> **SOURCE DOCUMENT**
● ● ●

Flexibility and coupling of fluctuations of residues change on tethering
Normal mode analysis was used to study the extent of influence of tethering on the dynamics of the constituent domains. Normal modes, accounting for 80% variance of the protein motion, were calculated for each MD and ID of the 20 protein domain pairs. To compare the flexibility of MD and ID normalized summed square fluctuation values were compared. The flexibility profiles were observed to be statistically different for all the domain pairs, except two (Fig 4A and 4B, two-sample KS test, p-value < 2.2e-16). To ensure that the differences are not an artefact of crystal packing, flexibility profiles of ID and MD were compared with two control datasets namely control dataset 2 and control dataset 3 respectively. The control dataset 2 was generated by in silico removal of the tethered domains from MD. The domains in the control dataset 2 (referred to as AD) are essentially identical to ID in sequence as well as length. The flexibility profiles of ID and AD were observed to be similar (S3A Fig). The control dataset 3 was generated by in silico ligation of the ID with the tethered domain of MD. This was achieved by superimposing the ID onto MD, followed by in silico removal of the common domain from MD and then ligation of the remaining domains of MD with ID. The multi-domains in the control dataset 3 (referred to as swapped domain) are essentially identical to MD in sequence and length. The flexibility profiles of MD and swapped domains were also observed to be similar (S3B Fig). The similarity of the flexibility profiles of the protein domain pairs and the control datasets ensured that the differences observed in the flexibility profiles of MD and ID are a consequence of the tethering of the domains in multi-domain systems than a crystallization artefact.
(A) Scatter plot of the normalized square fluctuation of all residues. The X-axis represents the normalized square fluctuation for MD and the Y-axis represents the normalized square fluctuation for ID. The solid line in the plot represents the unity line. Violin plots for (B) all residues (two-sample KS test, p-value < 2.2e-16), (C) interface residues (two-sample KS test, p-value < 2.2e-16) and, (D) functional residues (MD_f, ID_f, two-sample KS test, p-value: 5.4e-11) and non-functional residues (MD_nf, ID_nf, two-sample KS test, p-value < 2.2e-16).

● ● ●

> **TASK LIST**
1) In the passage on tethering and residue flexibility, can you rewrite the stretch from "(A) Scatter plot" through "ID_nf, two-sample KS test, p-value < 2.2e-16).", replacing "solid" with "dashed"?
2) Can you continue the passage on tethering and residue flexibility, carrying it forward from its final sentence?

● ● ●

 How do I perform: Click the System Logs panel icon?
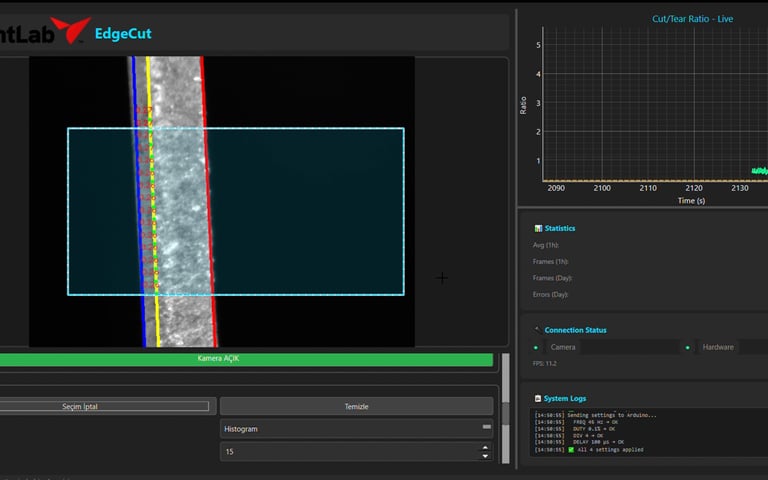(x=538, y=398)
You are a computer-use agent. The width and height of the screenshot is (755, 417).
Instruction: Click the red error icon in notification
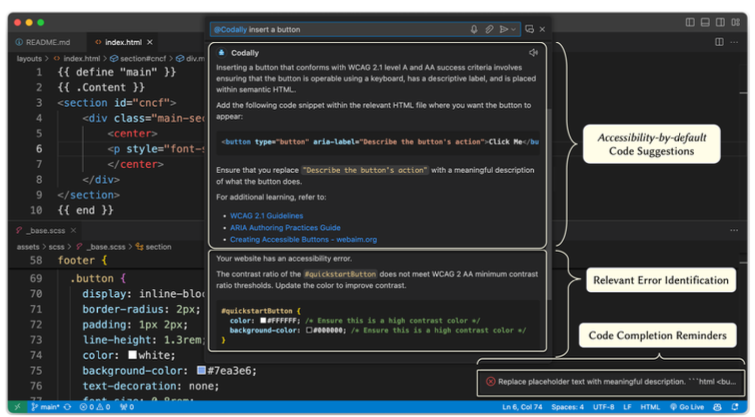coord(490,381)
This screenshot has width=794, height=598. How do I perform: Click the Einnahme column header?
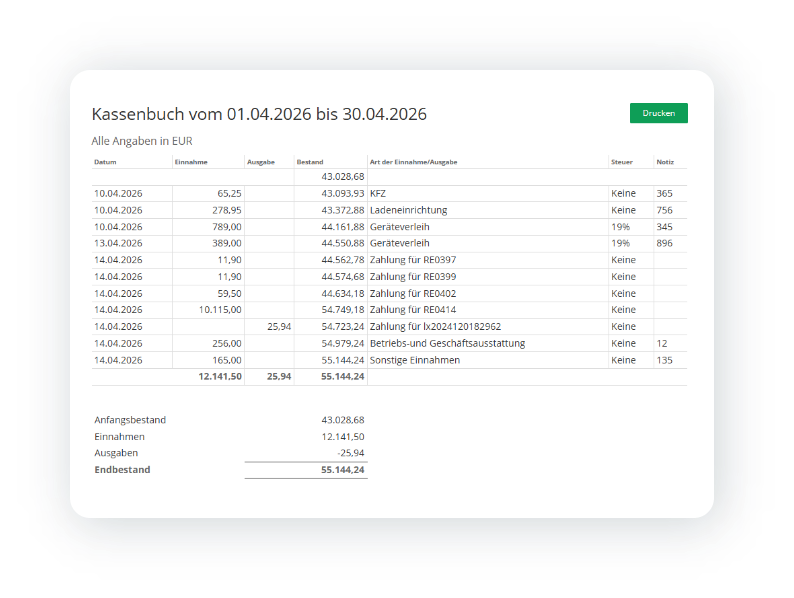[x=191, y=161]
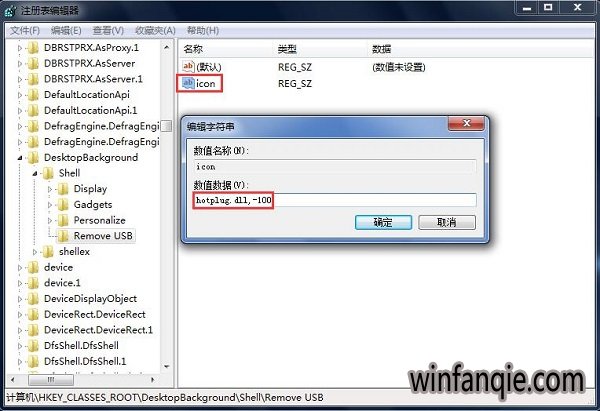Cancel the edit with 取消 button
Viewport: 600px width, 411px height.
(x=447, y=222)
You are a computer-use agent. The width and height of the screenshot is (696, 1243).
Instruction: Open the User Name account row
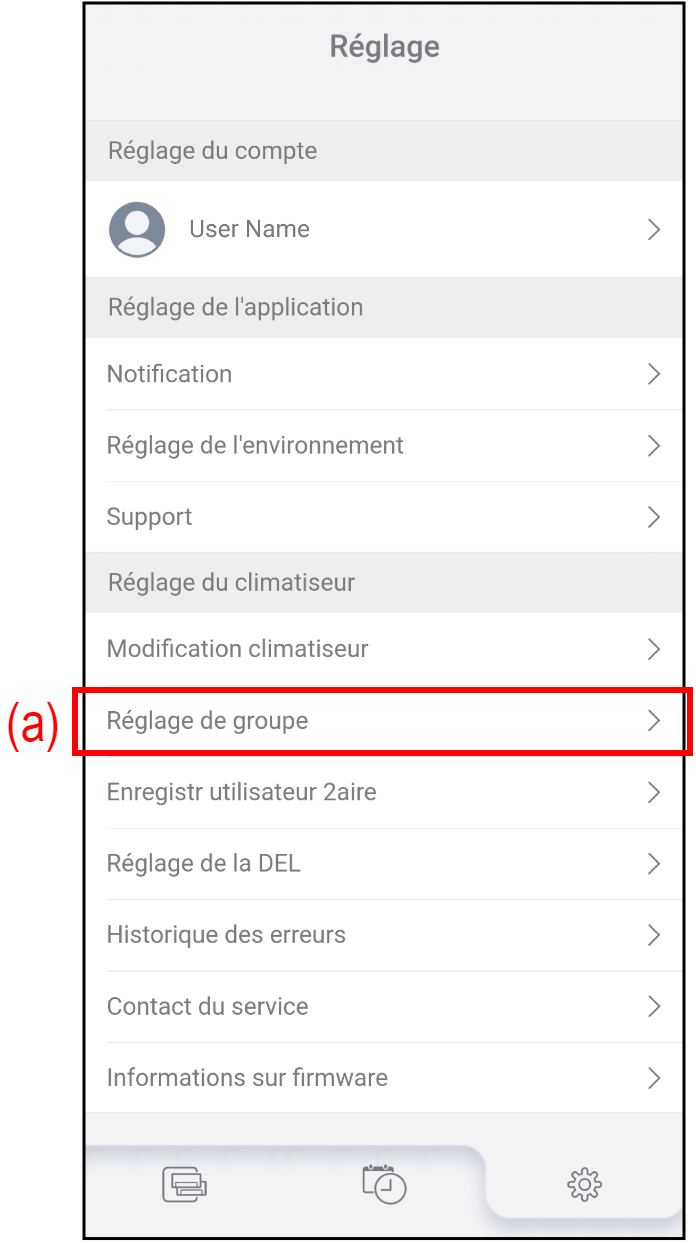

● ● ●

> **RESPONSES TO THE EXERCISE**
1)
(A) Scatter plot of the normalized square fluctuation of all residues. The X-axis represents the normalized square fluctuation for MD and the Y-axis represents the normalized square fluctuation for ID. The dashed line in the plot represents the unity line. Violin plots for (B) all residues (two-sample KS test, p-value < 2.2e-16), (C) interface residues (two-sample KS test, p-value < 2.2e-16) and, (D) functional residues (MD_f, ID_f, two-sample KS test, p-value: 5.4e-11) and non-functional residues (MD_nf, ID_nf, two-sample KS test, p-value < 2.2e-16).

2)
The flexibility of the residues was observed to be different in MD and ID (Fig 4A). ~32% of the residues show higher flexibility in ID than in MD, while ~22% of the residues have higher flexibility in MD than in ID. The rest of the residues have comparable flexibilities. Higher variance in the distribution of flexibility of residues is observed for MD than ID (Fig 4B). The higher variance of the flexibility of residues in MD implies that many residues in MD show higher/lower flexibility than the mean flexibilty. To ascertain further, how the flexibility profiles of interface residues and functional residues differ in MD and ID, the flexibility distribution of the interface residues and functional residues were compared. The interface residues generally show higher flexibility in ID than MD (Fig 4C). A majority of interface residues (~70%) have higher flexibility in ID than in MD. But interestingly, ~30% of interface residues have comparable flexibility in MD and ID. Thus, some of the interface residues retain their rigidity in the isolated state as well. ~36% of the functional residues have higher flexibility in ID than MD while ~18% have higher flexibility in MD than ID (Fig 4D). Hence many functional residues are rigid in MD than ID. Many residues which are neither part of interface nor functional residues show differences in the flexibility profile (Fig 4D and S3C Fig). To ascertain whether the residues showing differences in fluctuation in MD and ID show structural deviation as well, we calculated the correlation between the two. A poor correlation (Spearman correlation coefficient: 0.25, S3D Fig) was observed between the differences in fluctuation and structural deviation, suggesting tethering of domains can alter the dynamic properties of protein domain without significant structural conformation change.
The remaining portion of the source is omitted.